### [DIRECTIVE]
Can you set down, word for word, the lines of the entries from the one containing "Given: Select the 自社回線 oval" through the one containing "Toggle 2D view", including both of those lines?

### [RECORDS]
--------------------
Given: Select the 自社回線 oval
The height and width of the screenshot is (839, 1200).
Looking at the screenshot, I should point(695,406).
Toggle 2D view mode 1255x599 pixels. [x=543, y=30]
--------------------
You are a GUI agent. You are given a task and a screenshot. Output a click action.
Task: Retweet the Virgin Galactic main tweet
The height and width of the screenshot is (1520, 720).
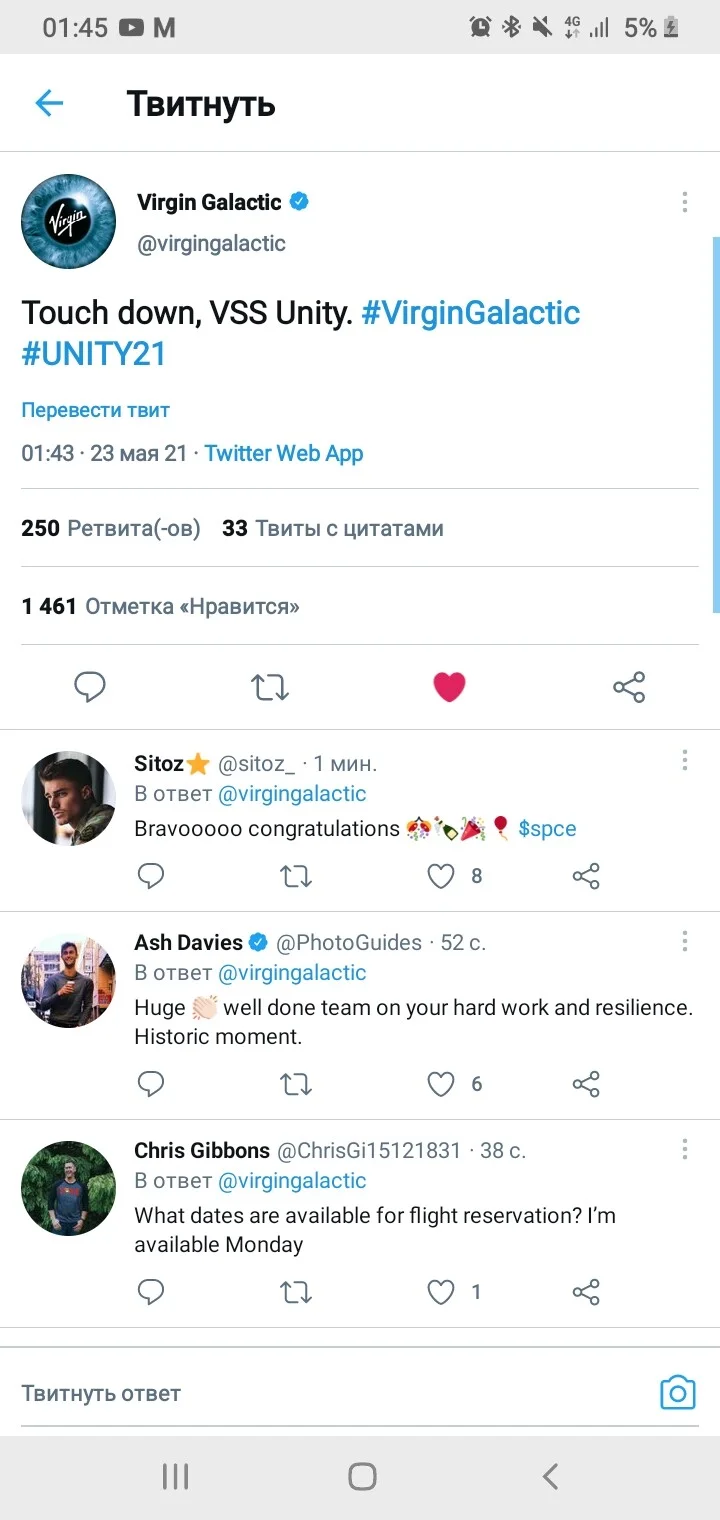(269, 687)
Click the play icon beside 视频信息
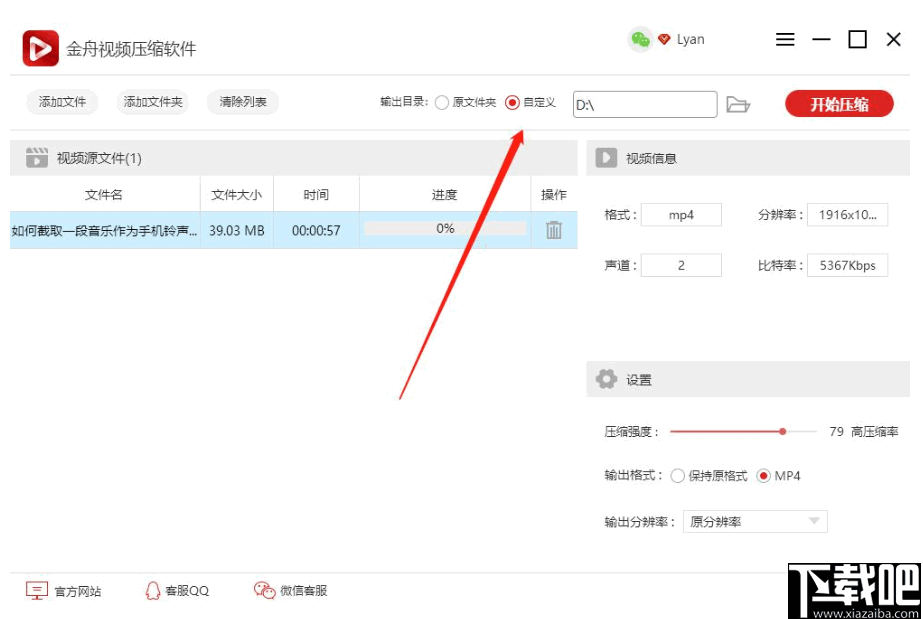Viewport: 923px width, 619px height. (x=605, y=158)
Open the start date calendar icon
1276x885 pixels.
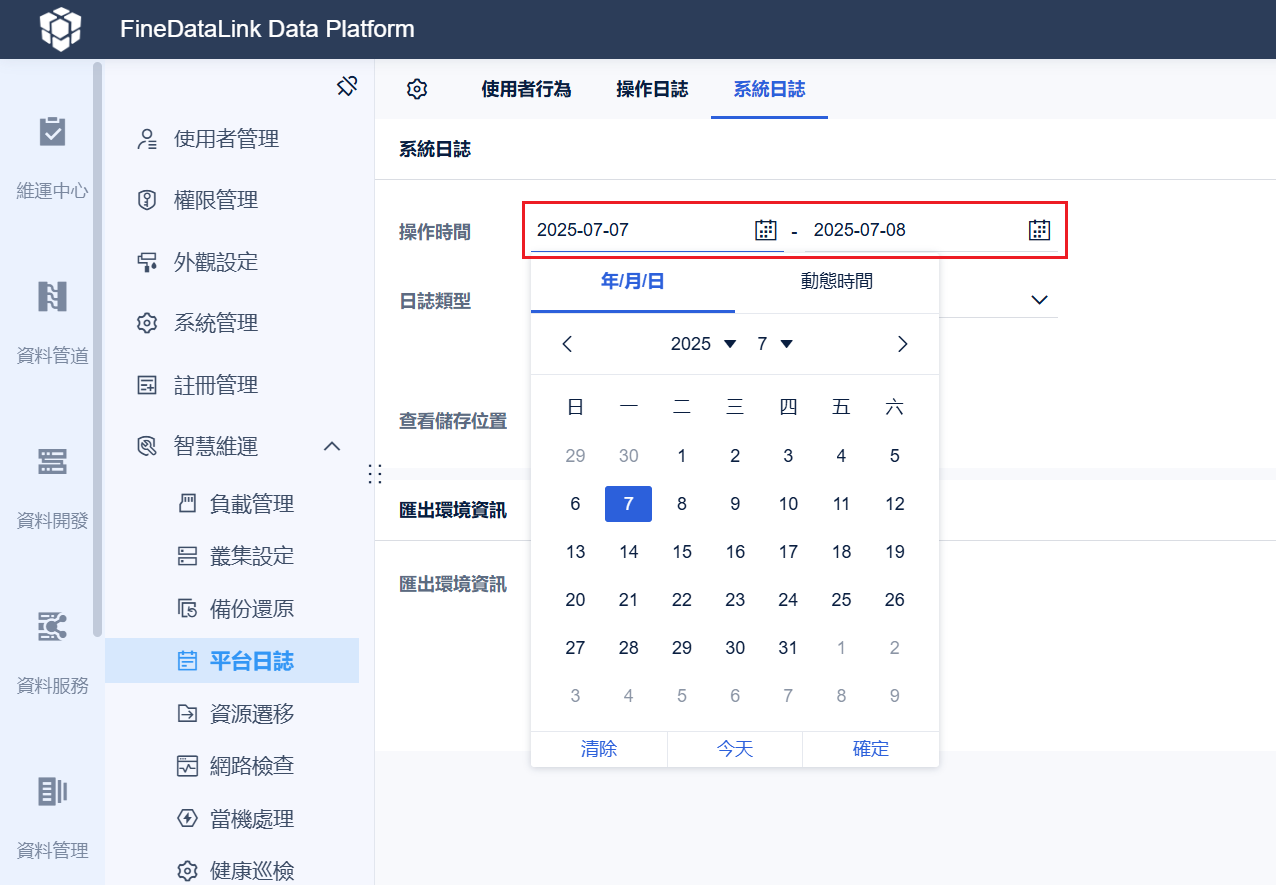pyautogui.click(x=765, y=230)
--------------------
### [TASK ANSWER]
Given: Select the 自社回線 oval
The height and width of the screenshot is (839, 1200).
Looking at the screenshot, I should point(695,406).
Toggle 2D view mode 1255x599 pixels. [x=543, y=30]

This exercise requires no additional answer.